Clearer? His side was getting murkier. They were speaking in riddles. How much did she know? Was she a criminal or simply in over her head?
Hellfire. He couldn’t send her home on the next train or stagecoach yet. He had to find out how much she knew and whether she could lead him to the jackpot. It was what his superiors at the detective agency would expect him to do. To follow through on every lead, and certainly not to feel sympathetic toward a possible criminal only because she was a head-turning female.
He pushed away his plate and tried to act civil and calm, as Ledbetter would do in this situation. All in a day’s work for that bastard. “Would you care for anything sweet? I saw raspberry pie on the menu.”
She leaned her pretty frame back against the chair rails, smiled down at her empty dinner plate and sighed in contentment. “I don’t think I can fit another morsel. Thank you for the wonderful meal and the wonderful company.”
“Pleasure’s all mine, Natasha.”
She kept flushing at the mention of her name. It did feel rather intimate to him, too, sitting here across from a seemingly lovely lady who soon expected to be his bride.
If these were normal circumstances, if he was allowed to be himself as Simon Garr and she was his mail-order bride, he’d be as nervous as a trapped cougar. He’d seen what sort of marriage his parents had had: his father walking out, his mother drinking herself to death. No way on this earth he ever wanted that.
She lifted the white napkin from her lap and folded it across the table. She looked rather nervous, pursing her lips as though straining to find the right words. “What—what did you have in mind for the wedding ceremony? How soon would you like to do this?” The smooth muscles in her throat moved up and down with her delicate question.
Everything about her was a trap. Her smooth voice, the soulful brown eyes, the scattered freckles on her face that made her seem so innocent.
He silently cursed. There’d be no damn wedding.
He was saved from answering by their waiter.
“May I offer you some coffee?” the man asked as he gathered plates. “Perhaps some pastries, miss?”

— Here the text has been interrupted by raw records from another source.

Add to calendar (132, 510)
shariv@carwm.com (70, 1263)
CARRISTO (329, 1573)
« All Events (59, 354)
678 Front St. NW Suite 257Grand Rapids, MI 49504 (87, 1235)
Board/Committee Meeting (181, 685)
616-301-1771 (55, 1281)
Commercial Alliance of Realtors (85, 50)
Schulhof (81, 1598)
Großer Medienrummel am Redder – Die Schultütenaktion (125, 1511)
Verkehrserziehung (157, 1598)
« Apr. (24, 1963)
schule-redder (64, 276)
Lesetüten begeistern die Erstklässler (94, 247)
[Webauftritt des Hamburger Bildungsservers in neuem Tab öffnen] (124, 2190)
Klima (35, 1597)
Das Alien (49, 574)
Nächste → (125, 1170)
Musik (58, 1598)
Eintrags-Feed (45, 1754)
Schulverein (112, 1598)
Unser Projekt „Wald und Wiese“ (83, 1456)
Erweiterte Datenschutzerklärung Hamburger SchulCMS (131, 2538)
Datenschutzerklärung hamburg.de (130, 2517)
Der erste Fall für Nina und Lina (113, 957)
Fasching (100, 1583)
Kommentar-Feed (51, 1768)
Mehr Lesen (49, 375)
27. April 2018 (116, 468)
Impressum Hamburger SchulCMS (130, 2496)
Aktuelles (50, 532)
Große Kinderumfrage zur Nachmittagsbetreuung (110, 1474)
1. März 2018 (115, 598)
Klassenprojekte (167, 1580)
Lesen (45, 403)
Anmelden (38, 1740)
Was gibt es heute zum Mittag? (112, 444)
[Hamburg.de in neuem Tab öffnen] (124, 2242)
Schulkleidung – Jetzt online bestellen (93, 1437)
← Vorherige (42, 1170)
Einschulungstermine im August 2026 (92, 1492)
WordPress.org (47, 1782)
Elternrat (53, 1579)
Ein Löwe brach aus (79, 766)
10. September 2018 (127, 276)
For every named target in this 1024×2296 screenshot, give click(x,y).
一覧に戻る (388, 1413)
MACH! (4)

She shook her head and nervously brushed her sleeves. Pastry was the last thing on her mind, he guessed, for she had a marriage to pursue.
“Please send the bill to the front desk,” said Simon, pushing his long legs back from the table. “I’ll settle up when I pay for Miss O’Sullivan’s room.”
“My room?” Those cinnamon-and-brown-sugar eyes flashed at him again as if to add, Not our room? We won’t be married tonight?
“I thought you might like to settle in. Find your way around town, rest up a few days before we plunge into this.”
She might be beautiful and tempting, but he was not Jarrod Ledbetter. Fortunately, she was not his mail-order bride and it was not truly him who needed to make decisions about an upcoming wedding.